Correct: that is what I learn from my experience. Of course even small companies might have issues with "innovations" for low level employees, but big companies have people, processes and revenue structures in place which are essentially incompatible with innovation.
The other thing that kills good ideas at big companies is an inability to execute and build support around it (even if the top dogs give it a nod). Can the idea be built and implemented in-house, and if it is, will there be buy-in to support it?
Over time, the negative feedback loop can lead people to aim low during the ideation phase -- submit smaller ideas that don't have to go through a half-dozen committees, are easier to implement, and are easy to build support around.
It's not just design by committee (though it amazes me how many companies still think they're somehow able to design with any sort of integrity using this method). It's also the fact that it's quite common to have a manager who lacks the sort of vision needed for their job (as management is the default route up the ladder), yet manages people who are generating new ideas and ends up stifling them, perhaps inadvertently.

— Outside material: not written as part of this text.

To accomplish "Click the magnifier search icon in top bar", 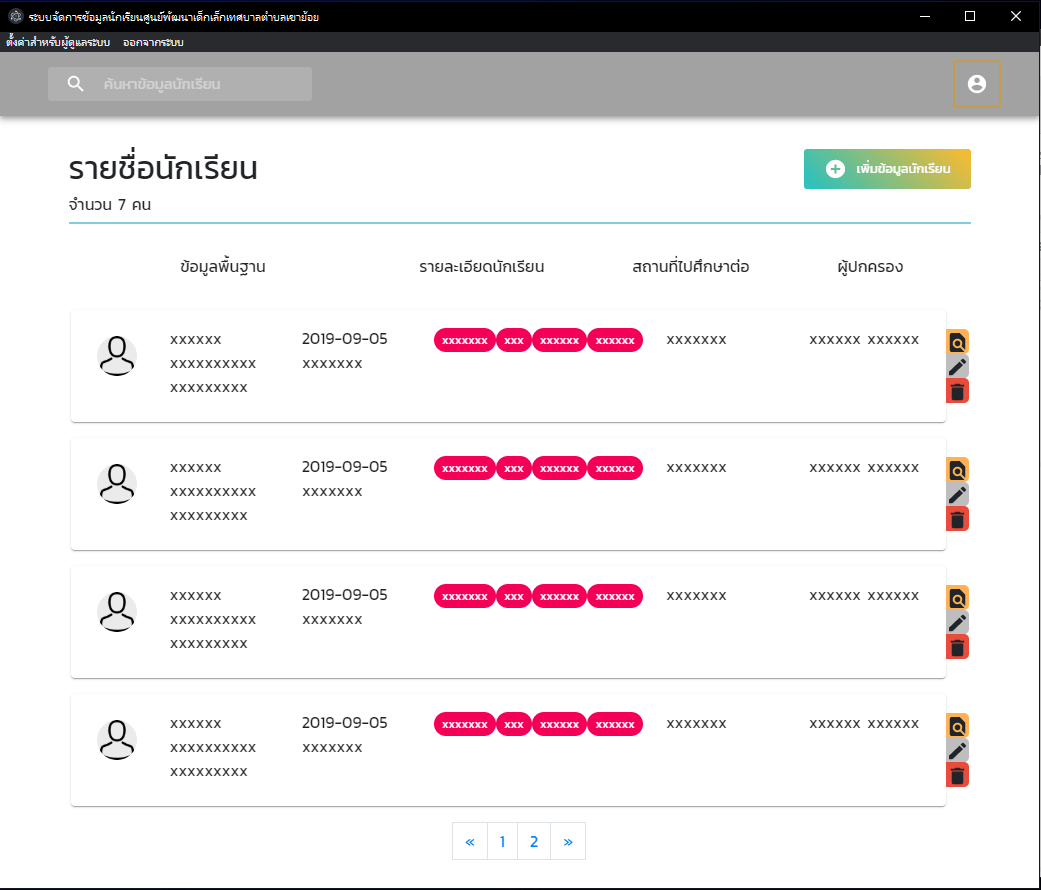I will (76, 84).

It galls me, because it seems so simple. I'll get out my thick brush here, and say that over time, institutions seem to only ever be good at perpetuating themselves, rather than tackling the problems they were originally formed for.
"Iteration-itis" is going right next to "analysis paralysis" on the shelf of business jargon that I actually don't mind because it's useful in illustrating a point.
A possible cause of this could be that in large companies (with a few rungs of management), people think they need to sound impressive to be listened too. Thus they try and make the idea sell-able. This dumb's it down and you get the lowest-common-denominator stuff this article is talking about.
Iteration-itis is also known as "change management" in academia, which boils down to "before you change, you must consult." Academia and Information Technology are particularly prone to this disease. A good take on change management in academia is http://www.guardian.co.uk/education/2011/feb/22/university-a...
I was once in an organization that identified this problem and did the "science fair" equivalent (we actually called it "Hack Day"), and the whole company launched into it with a fervor. It was incredibly rewarding and exciting to work on our out of the box ideas and present our various visions of the future of the company to the highest level executives. They reacted incredibly pleased, talked constantly about making sure some of these ideas would become reality... and then... nothing. We had a down quarter in revenue/profit so it was back to squeezing juice from the lemon.
It's common for employees to joke about management dysfunction, but whenever that Hack Day was brought up, it's pointlessness wasn't just joked about but attacked with bitterness even months and months later. I realized that when we pitched ideas that had gone through iteration-itis, it the process ended up tempering our own expectations as well, so by the time we pitched to the execs, our emotional investment had been whittled down to mostly nothing. But doing this -- asking us for our unfiltered ideas and thus, our unfiltered enthusiasm, and then not acting on them -- was probably the worst thing they could have done to destroy morale aside from layoffs.